Activity
Please repeat the records below exactly, but only from the line that contains "Star Plus (15, 2487)" onward, ending with the last line.

Input data

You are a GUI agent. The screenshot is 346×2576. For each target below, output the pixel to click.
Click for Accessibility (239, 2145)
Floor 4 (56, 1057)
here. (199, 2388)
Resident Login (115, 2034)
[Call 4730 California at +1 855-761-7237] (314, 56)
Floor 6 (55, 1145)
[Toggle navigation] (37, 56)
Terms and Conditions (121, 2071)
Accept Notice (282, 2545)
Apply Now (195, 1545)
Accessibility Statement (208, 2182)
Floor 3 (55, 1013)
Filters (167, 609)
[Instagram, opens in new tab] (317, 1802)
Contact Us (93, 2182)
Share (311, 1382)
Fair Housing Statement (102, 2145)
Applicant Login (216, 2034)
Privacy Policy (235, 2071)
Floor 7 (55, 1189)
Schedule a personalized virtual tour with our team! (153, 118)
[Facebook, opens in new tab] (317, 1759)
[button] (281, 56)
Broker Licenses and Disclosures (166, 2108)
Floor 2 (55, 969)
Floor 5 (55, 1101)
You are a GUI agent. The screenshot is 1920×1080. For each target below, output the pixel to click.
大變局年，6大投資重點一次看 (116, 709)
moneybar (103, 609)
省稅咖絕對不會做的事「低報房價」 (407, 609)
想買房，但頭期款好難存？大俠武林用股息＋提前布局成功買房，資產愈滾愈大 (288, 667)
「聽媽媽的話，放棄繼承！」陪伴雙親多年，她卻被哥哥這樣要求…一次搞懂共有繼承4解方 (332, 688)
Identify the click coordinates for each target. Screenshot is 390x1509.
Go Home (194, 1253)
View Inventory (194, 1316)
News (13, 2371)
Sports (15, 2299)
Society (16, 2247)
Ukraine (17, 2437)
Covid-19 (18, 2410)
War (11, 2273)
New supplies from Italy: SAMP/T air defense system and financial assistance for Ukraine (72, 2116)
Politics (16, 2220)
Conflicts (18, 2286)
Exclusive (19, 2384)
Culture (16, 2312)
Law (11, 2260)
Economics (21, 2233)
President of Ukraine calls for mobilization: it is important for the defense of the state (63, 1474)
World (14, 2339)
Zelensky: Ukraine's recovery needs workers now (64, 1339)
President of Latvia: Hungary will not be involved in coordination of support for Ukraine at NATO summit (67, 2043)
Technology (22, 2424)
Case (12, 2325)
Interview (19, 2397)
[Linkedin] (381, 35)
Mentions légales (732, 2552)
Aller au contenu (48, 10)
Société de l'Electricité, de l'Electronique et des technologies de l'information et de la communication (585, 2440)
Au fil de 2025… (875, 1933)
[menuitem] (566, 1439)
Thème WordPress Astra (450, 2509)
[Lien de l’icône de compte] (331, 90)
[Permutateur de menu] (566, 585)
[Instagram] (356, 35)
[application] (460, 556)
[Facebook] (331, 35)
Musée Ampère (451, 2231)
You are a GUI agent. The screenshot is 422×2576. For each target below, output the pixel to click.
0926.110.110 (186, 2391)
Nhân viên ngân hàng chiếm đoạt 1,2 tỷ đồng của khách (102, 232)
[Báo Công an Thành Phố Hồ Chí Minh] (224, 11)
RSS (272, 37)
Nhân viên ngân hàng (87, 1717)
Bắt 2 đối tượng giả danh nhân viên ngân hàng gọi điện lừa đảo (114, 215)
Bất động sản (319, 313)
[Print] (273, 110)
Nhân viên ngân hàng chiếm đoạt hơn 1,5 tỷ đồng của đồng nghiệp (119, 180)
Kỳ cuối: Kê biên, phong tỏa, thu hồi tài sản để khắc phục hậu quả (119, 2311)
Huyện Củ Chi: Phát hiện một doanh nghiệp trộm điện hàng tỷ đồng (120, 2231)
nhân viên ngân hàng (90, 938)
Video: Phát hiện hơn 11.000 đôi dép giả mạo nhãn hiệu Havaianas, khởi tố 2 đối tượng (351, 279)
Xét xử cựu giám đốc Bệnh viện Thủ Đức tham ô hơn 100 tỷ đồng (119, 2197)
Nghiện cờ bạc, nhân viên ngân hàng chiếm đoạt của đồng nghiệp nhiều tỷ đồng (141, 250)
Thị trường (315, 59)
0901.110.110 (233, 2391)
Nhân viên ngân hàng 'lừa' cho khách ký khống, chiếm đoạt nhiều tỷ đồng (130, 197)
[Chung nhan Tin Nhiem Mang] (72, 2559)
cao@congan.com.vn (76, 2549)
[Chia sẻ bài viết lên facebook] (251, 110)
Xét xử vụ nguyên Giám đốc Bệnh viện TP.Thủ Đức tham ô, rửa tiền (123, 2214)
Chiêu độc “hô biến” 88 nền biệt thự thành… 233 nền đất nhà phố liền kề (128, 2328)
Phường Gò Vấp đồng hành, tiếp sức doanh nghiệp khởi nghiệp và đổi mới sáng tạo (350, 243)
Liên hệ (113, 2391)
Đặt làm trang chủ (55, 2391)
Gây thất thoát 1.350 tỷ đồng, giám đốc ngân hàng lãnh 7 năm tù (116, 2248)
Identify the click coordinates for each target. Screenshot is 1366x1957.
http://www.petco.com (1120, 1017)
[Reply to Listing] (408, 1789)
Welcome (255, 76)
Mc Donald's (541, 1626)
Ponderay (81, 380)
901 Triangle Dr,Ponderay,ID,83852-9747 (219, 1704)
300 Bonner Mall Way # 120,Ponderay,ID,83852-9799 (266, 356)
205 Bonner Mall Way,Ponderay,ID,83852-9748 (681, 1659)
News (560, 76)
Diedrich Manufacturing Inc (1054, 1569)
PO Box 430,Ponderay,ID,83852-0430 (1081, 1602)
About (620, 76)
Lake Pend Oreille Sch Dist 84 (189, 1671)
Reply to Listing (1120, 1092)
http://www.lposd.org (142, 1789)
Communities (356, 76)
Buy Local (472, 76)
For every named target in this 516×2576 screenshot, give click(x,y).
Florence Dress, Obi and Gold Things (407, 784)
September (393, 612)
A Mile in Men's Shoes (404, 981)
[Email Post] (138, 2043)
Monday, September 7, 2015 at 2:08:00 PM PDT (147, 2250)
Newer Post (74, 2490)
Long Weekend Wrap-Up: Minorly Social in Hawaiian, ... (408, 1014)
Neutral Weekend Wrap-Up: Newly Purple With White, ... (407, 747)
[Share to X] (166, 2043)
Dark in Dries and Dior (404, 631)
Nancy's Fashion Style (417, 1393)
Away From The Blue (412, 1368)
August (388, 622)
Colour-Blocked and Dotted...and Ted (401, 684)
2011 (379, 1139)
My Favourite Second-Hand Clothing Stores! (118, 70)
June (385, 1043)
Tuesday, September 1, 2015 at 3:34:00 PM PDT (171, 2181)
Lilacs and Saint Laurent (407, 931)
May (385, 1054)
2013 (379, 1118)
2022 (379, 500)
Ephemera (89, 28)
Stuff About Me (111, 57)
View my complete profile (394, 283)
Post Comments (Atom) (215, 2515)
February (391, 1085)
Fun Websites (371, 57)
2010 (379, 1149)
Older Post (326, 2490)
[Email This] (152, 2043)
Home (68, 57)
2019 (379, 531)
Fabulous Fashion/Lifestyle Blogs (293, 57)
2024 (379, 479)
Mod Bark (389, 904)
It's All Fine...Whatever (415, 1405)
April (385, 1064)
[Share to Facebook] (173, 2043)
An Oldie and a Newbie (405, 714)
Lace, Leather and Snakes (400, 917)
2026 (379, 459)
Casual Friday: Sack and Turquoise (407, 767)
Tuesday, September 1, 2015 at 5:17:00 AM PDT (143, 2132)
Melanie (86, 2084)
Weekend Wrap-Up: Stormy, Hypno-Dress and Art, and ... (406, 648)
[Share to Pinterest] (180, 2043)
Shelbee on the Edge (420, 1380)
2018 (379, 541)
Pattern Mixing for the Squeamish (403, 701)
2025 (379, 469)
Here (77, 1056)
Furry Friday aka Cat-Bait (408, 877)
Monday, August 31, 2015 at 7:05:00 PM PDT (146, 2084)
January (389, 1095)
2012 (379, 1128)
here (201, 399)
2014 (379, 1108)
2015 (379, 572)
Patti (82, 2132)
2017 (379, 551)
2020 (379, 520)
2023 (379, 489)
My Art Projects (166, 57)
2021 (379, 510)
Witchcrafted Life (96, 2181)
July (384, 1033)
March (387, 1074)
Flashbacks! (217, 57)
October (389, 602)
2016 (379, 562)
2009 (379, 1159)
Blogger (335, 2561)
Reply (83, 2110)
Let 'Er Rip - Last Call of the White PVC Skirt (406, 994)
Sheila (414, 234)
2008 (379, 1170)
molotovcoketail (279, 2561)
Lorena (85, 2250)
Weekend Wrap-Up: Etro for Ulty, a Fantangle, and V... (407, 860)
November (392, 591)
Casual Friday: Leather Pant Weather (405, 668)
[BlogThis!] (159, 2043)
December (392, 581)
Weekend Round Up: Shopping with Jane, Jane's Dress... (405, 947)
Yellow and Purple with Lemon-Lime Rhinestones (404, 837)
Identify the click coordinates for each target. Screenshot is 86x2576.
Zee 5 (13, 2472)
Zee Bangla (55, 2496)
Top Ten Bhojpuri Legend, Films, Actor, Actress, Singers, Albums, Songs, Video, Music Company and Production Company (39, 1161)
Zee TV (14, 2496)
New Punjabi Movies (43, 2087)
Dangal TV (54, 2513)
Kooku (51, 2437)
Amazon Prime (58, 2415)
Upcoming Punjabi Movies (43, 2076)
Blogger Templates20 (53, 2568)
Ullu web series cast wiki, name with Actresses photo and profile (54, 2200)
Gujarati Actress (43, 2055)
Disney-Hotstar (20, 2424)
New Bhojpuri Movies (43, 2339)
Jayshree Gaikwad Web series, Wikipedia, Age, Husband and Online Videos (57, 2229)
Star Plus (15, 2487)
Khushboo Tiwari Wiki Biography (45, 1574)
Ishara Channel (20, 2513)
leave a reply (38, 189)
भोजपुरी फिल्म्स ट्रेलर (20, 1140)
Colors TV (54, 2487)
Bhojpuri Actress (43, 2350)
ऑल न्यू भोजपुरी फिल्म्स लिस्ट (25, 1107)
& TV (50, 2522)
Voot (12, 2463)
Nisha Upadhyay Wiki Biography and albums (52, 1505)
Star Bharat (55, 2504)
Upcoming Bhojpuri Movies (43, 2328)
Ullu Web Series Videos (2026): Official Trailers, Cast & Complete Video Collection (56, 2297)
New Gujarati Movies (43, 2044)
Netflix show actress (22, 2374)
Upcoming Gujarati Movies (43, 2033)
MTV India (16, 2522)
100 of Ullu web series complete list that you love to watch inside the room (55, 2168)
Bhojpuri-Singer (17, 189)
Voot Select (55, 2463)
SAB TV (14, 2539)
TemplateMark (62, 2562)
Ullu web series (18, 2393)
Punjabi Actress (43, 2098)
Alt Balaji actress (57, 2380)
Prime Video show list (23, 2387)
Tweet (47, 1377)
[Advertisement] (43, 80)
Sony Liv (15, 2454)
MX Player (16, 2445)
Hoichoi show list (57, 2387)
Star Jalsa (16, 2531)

Output of the exercise
Star Plus (15, 2487)
Khushboo Tiwari Wiki Biography (45, 1574)
Ishara Channel (20, 2513)
leave a reply (38, 189)
भोजपुरी फिल्म्स ट्रेलर (20, 1140)
Colors TV (54, 2487)
Bhojpuri Actress (43, 2350)
ऑल न्यू भोजपुरी फिल्म्स लिस्ट (25, 1107)
& TV (50, 2522)
Voot (12, 2463)
Nisha Upadhyay Wiki Biography and albums (52, 1505)
Star Bharat (55, 2504)
Upcoming Bhojpuri Movies (43, 2328)
Ullu Web Series Videos (2026): Official Trailers, Cast & Complete Video Collection (56, 2297)
New Gujarati Movies (43, 2044)
Netflix show actress (22, 2374)
Upcoming Gujarati Movies (43, 2033)
MTV India (16, 2522)
100 of Ullu web series complete list that you love to watch inside the room (55, 2168)
Bhojpuri-Singer (17, 189)
Voot Select (55, 2463)
SAB TV (14, 2539)
TemplateMark (62, 2562)
Ullu web series (18, 2393)
Punjabi Actress (43, 2098)
Alt Balaji actress (57, 2380)
Prime Video show list (23, 2387)
Tweet (47, 1377)
[Advertisement] (43, 80)
Sony Liv (15, 2454)
MX Player (16, 2445)
Hoichoi show list (57, 2387)
Star Jalsa (16, 2531)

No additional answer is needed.